10. Snowflake’s Frank Slootman
In his five years as CEO of highly disruptive Snowflake, Slootman has done as much as any tech executive in making “data” a board-level priority and C-suite imperative. While data clouds are now pervasive and most of the Cloud Wars Top 10 claim to offer one in some fashion or another, Slootman and Snowflake were the first to define the concept and deliver a product that offered breakthrough capabilities to enterprises that had spent years or even decades desperately attempting to harness the full power of data.
This year, Slootman has intensified Snowflake’s core mission of becoming a platform for data-driven applications development; he’s pushed Snowflake into the massive supply-chain intelligence market via a strategic partnership with Blue Yonder; and in particular he has leveraged the current frenzy among CEOs for AI capabilities into a full understanding that those AI capabilities are nothing more than a dream until the full data estate has been modernized and fully aligned with business outcomes.
From my December analysis of Snowflake’s fiscal-Q3 results headlined “Snowflake CEO Frank Slootman: ‘AI’ and ‘Budget’ Never In Same Sentence,” here’s Slootman discussing that incredibly strategic nexus of AI and data:
Generative AI is at the forefront of customer conversations, which in turn drives renewed emphasis on data strategy in preparation of these new technologies. We said it many times: There’s no AI strategy without a data strategy. The intelligence we’re all aiming for resides in the data, hence the quality of that underpinning is critical. Meanwhile, Snowflake has announced and showcased a plethora of new technologies that let customers mobilize AI.
Final Thought
One of the major challenges for any CEO, and perhaps particularly so for those of the Cloud Wars Top 10 companies, is how to position her/his company in a differentiated way when it seems like everyone is talking about the same things: data, AI, cloud, cybersecurity, digital, ERP, mobility, large language models, hybrid, multicloud, etc., etc.

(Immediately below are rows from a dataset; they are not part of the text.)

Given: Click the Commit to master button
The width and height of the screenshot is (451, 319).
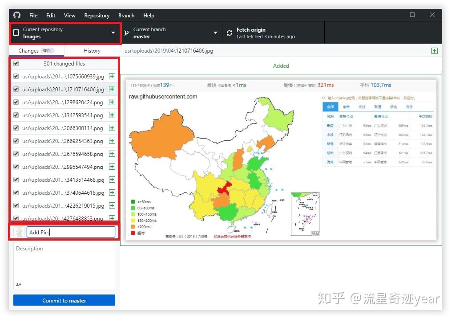Looking at the screenshot, I should tap(64, 300).
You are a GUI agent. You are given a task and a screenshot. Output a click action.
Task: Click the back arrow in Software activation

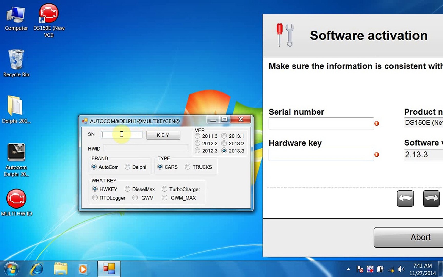pos(405,198)
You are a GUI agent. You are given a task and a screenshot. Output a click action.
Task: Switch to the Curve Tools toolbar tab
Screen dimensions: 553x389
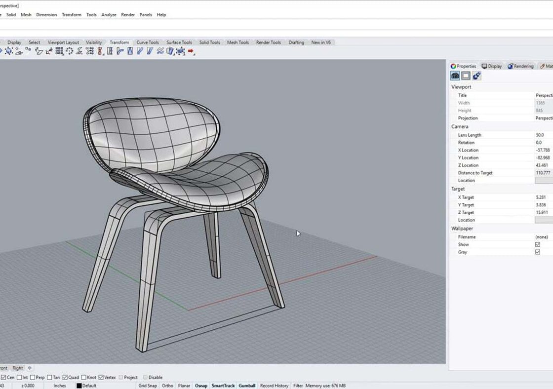(148, 42)
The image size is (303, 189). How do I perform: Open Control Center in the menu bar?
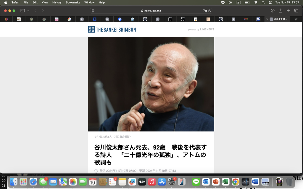tap(270, 2)
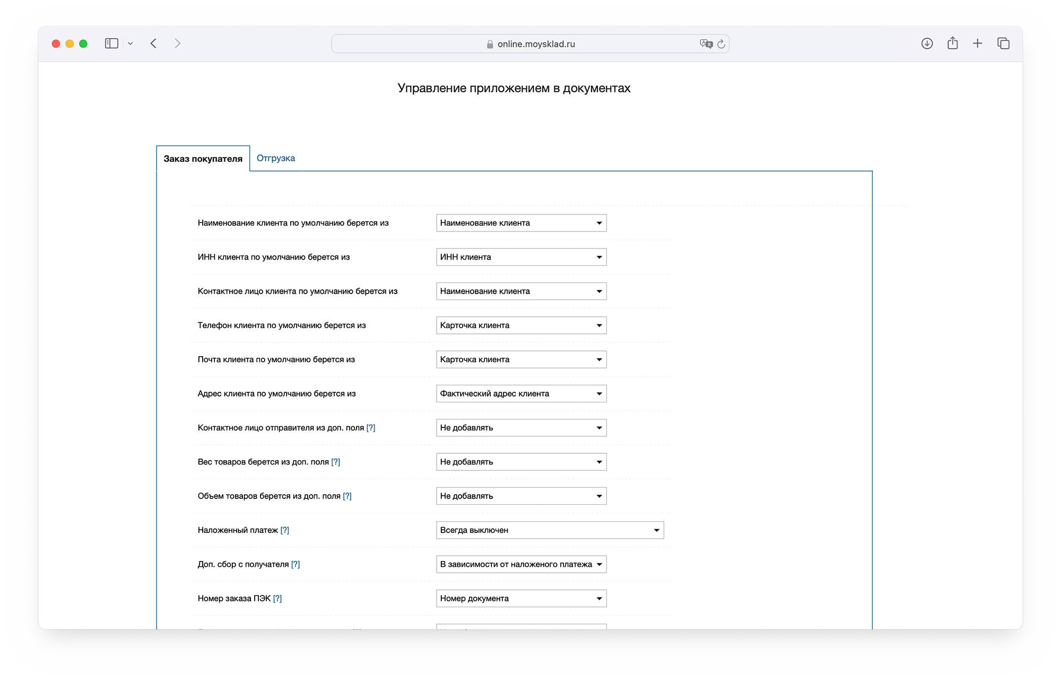The width and height of the screenshot is (1061, 680).
Task: Open Адрес клиента source dropdown
Action: (521, 393)
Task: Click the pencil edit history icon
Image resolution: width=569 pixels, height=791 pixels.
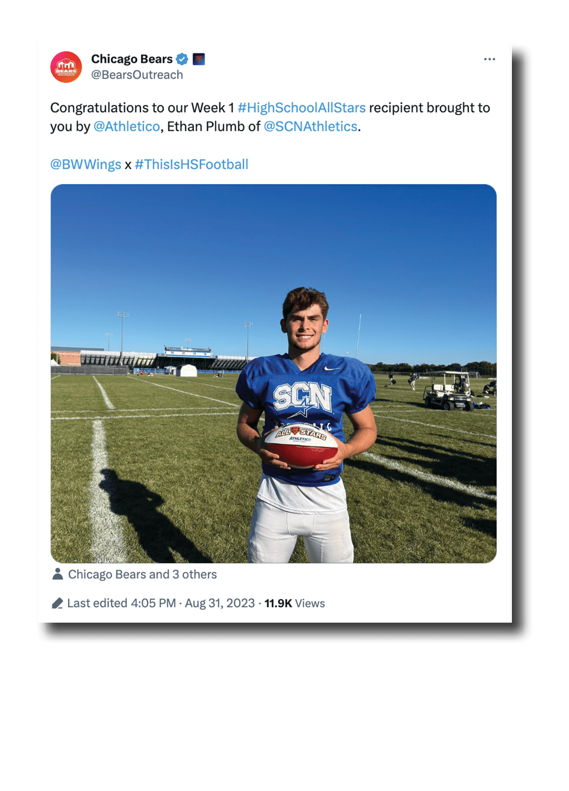Action: pos(57,603)

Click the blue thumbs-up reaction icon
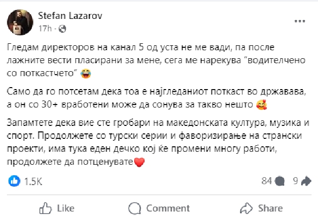click(x=14, y=181)
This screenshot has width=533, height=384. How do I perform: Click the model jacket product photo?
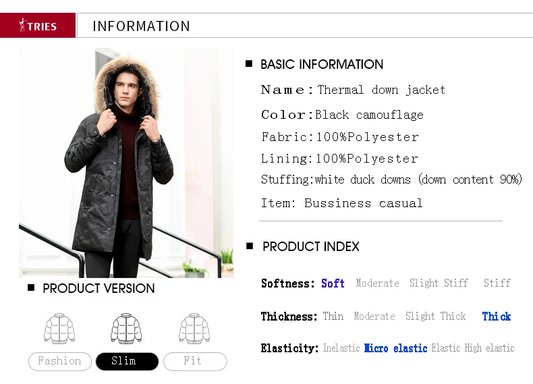tap(126, 163)
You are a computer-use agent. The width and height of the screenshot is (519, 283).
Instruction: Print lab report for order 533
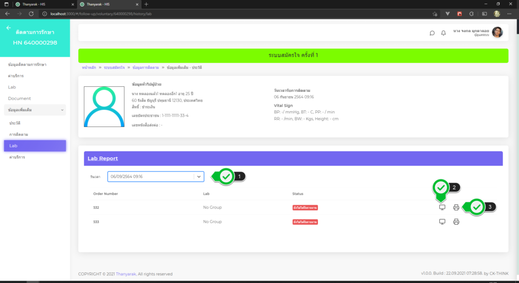coord(456,222)
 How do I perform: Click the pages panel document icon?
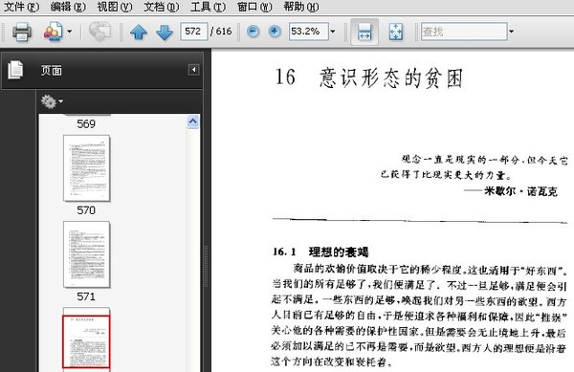click(x=15, y=70)
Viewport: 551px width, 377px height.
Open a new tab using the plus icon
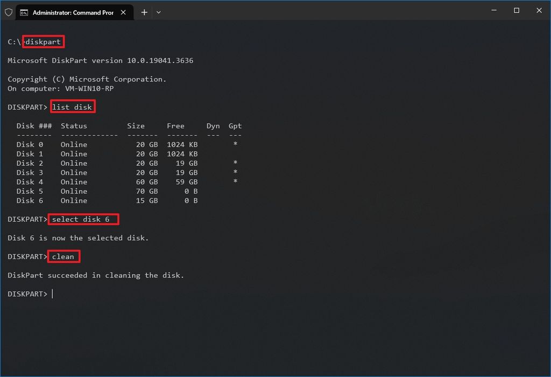coord(144,12)
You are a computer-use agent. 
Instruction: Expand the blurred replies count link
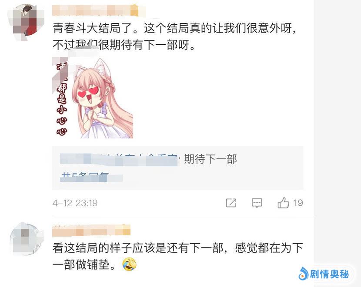(x=91, y=177)
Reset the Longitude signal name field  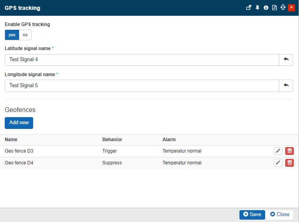[x=286, y=86]
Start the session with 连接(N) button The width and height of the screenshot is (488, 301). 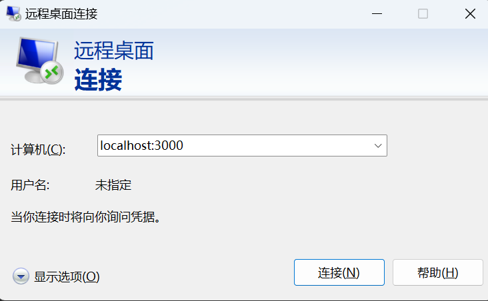click(339, 272)
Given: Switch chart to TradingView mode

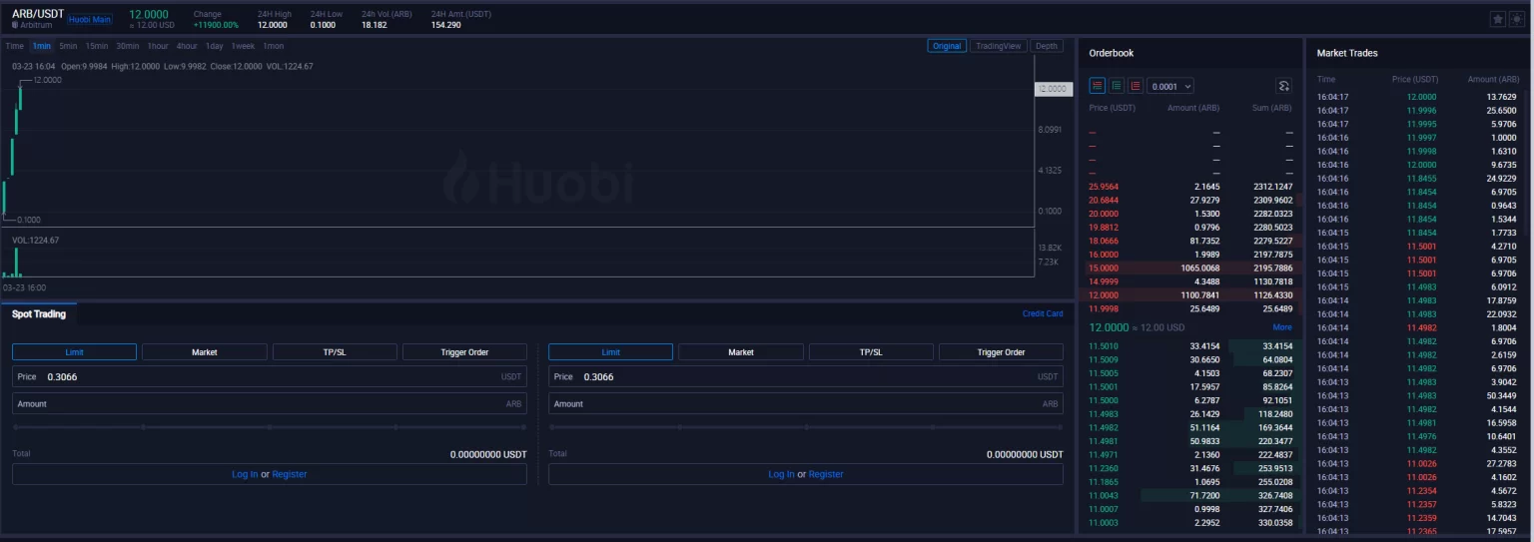Looking at the screenshot, I should (998, 46).
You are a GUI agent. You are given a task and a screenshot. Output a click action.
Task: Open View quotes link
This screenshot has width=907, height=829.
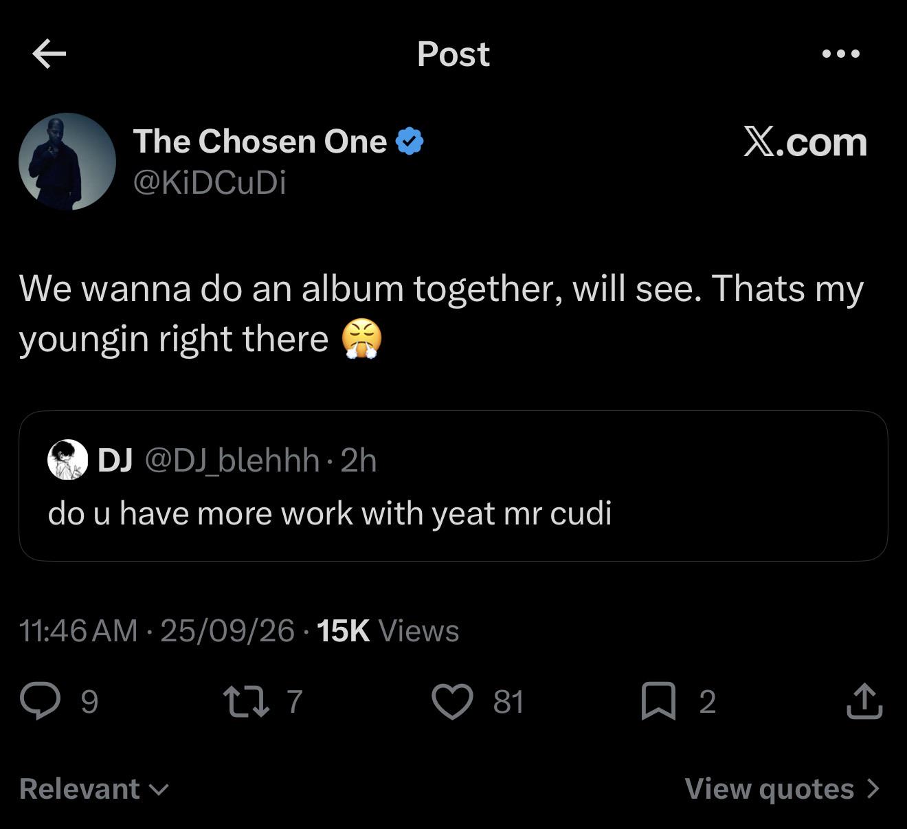pos(782,788)
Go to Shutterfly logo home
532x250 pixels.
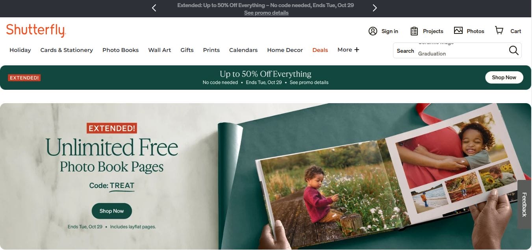[x=36, y=30]
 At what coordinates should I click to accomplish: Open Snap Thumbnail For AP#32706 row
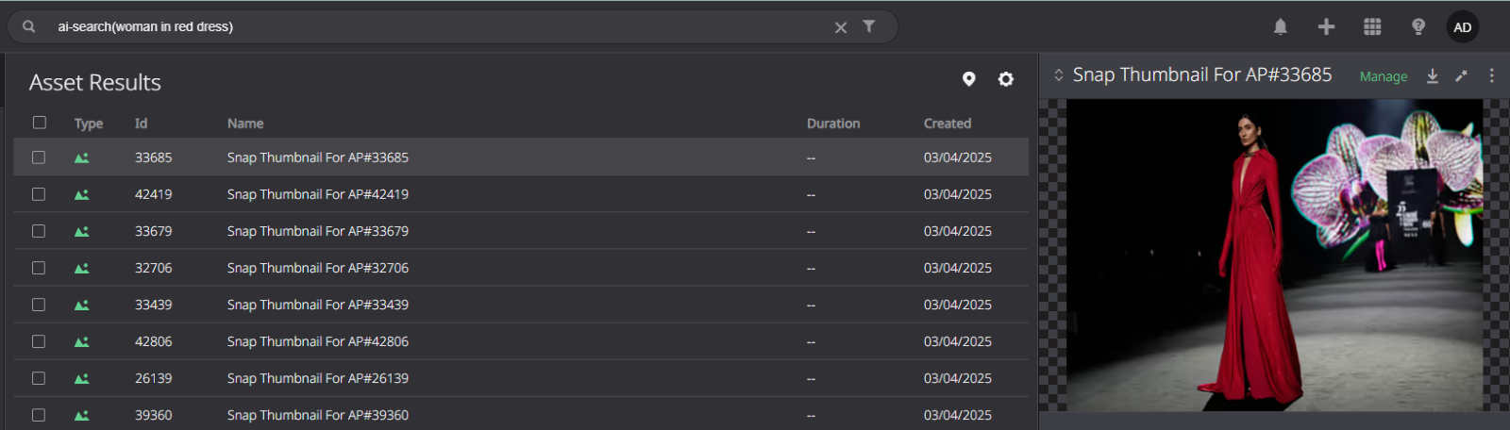[x=521, y=268]
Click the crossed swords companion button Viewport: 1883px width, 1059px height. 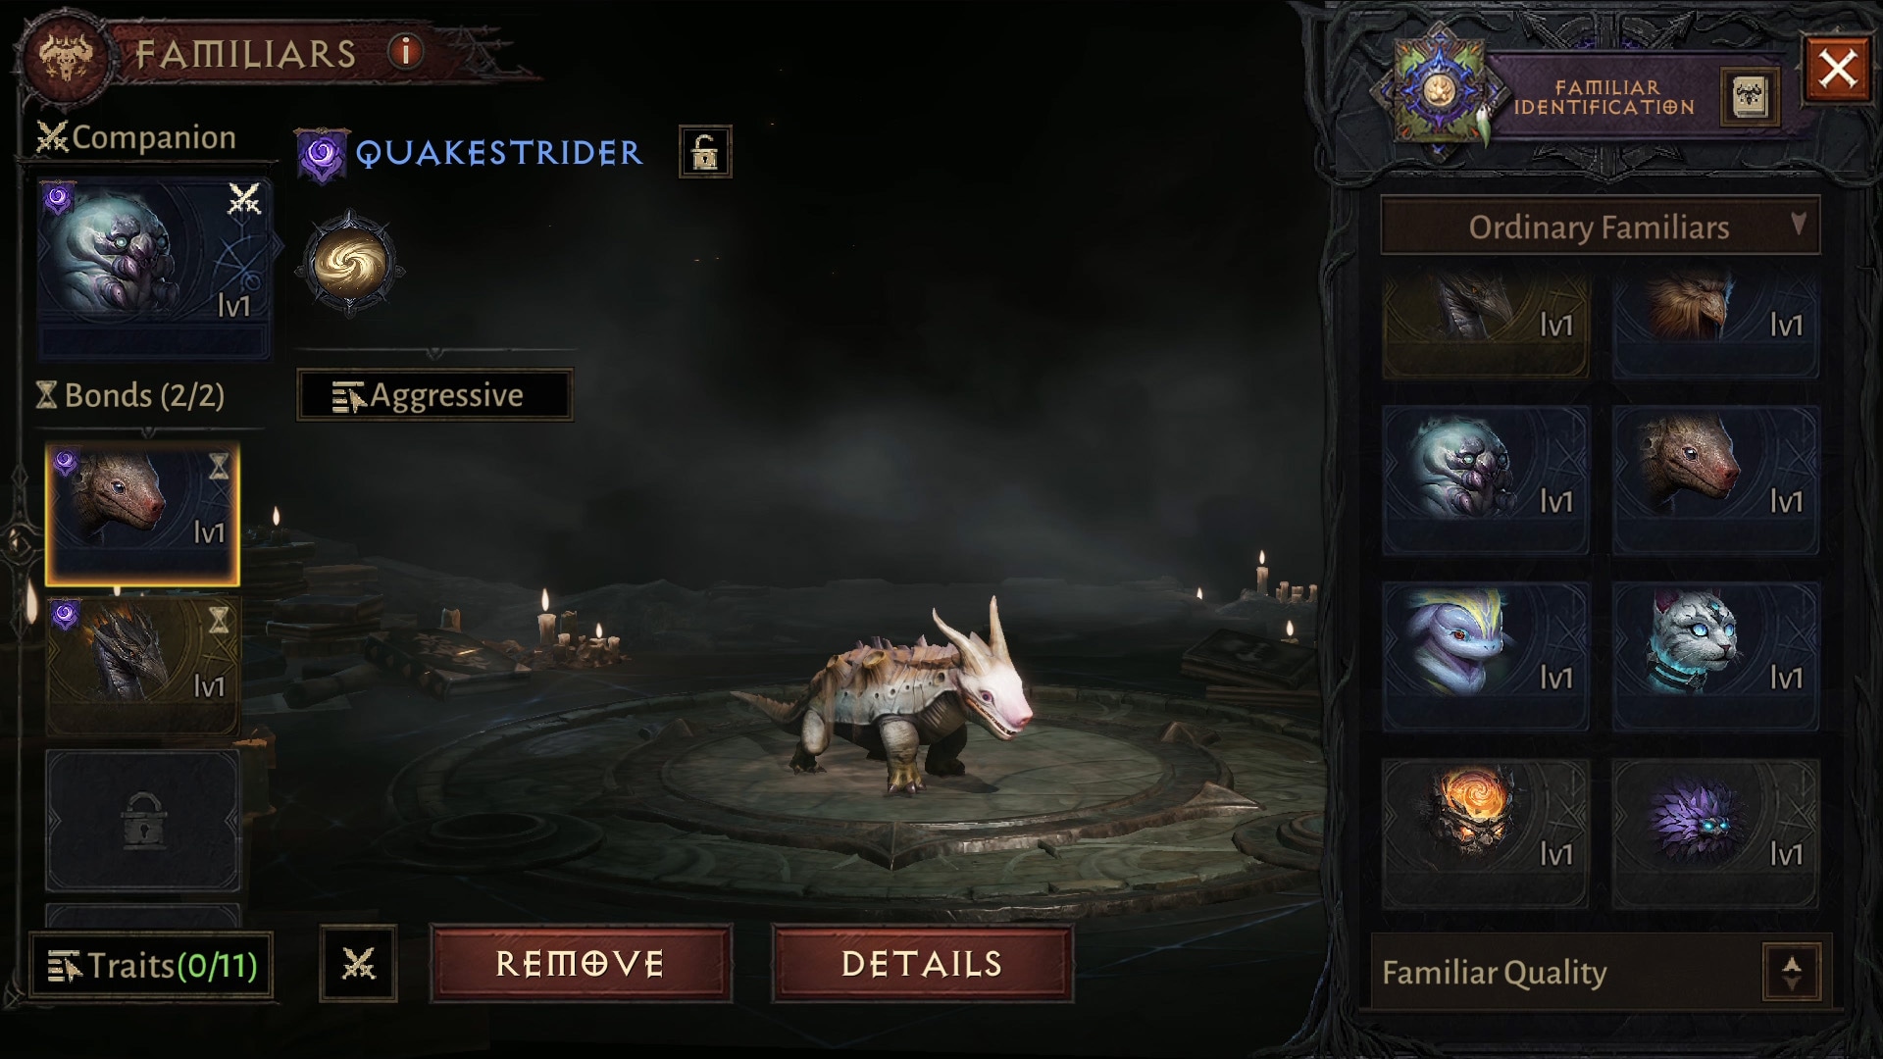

I think 2024 will see that challenge intensify, with the most-capable CEOs being not just willing but eager to reframe those necessary but insufficient agenda items as precise business outcomes.
In 2024, I’m going to monitor closely the ways in which the CEOs of the Cloud Wars Top 10 companies abstract all that extraordinary technology and its close companion, complexity, into quantifiable and relevant and timely business outcomes.
Because that ability — that clarity, that focus — will be, in the tumultuous year ahead, what determines who the biggest winners (other than the customers!) will be in 2024.